What the task asks ▸ Below are records to transcribe in full and unchanged; omit every picture.

Start of Block

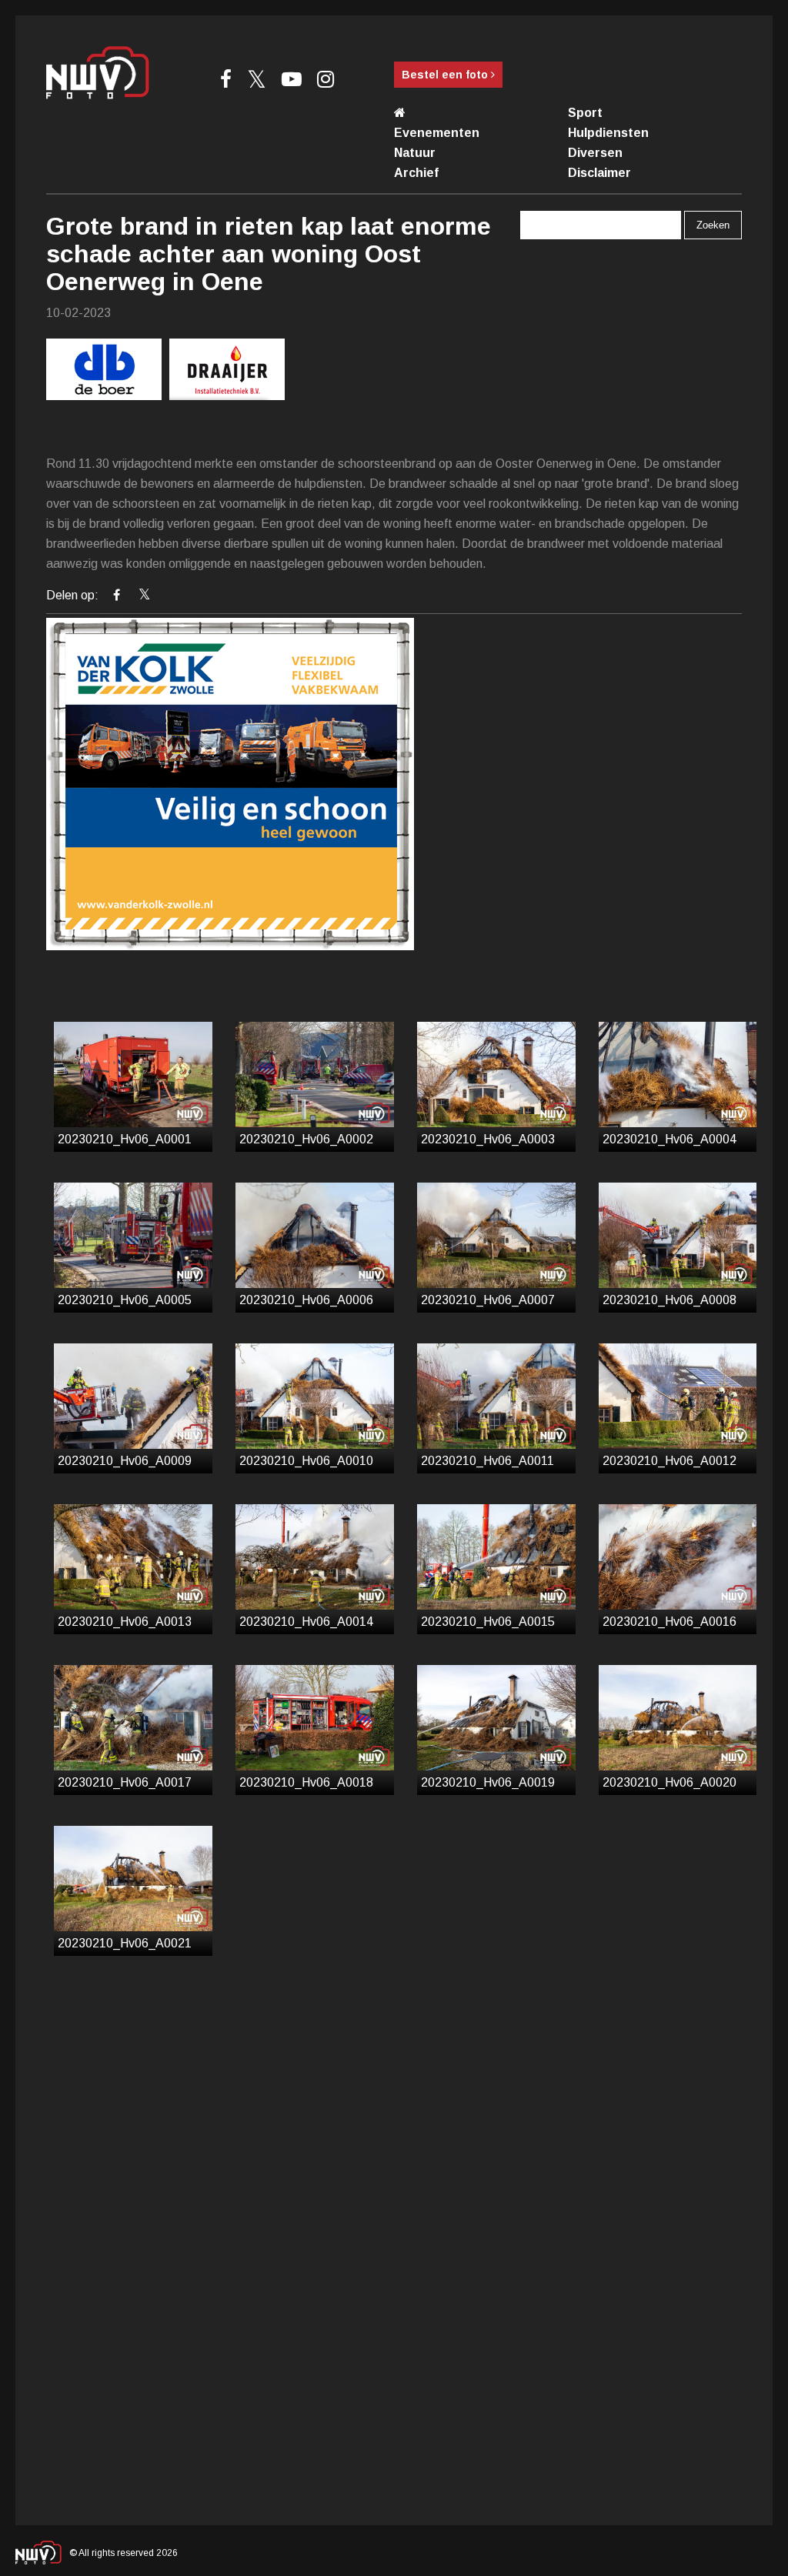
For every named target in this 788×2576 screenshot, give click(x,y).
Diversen (595, 152)
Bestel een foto (446, 74)
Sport (585, 112)
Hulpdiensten (608, 132)
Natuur (415, 152)
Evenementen (436, 132)
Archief (416, 172)
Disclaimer (599, 172)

End of Block

Final answer ▸
For every named target in this 788×2576 screenshot, give click(x,y).
Diversen (595, 152)
Bestel een foto (446, 74)
Sport (585, 112)
Hulpdiensten (608, 132)
Natuur (415, 152)
Evenementen (436, 132)
Archief (416, 172)
Disclaimer (599, 172)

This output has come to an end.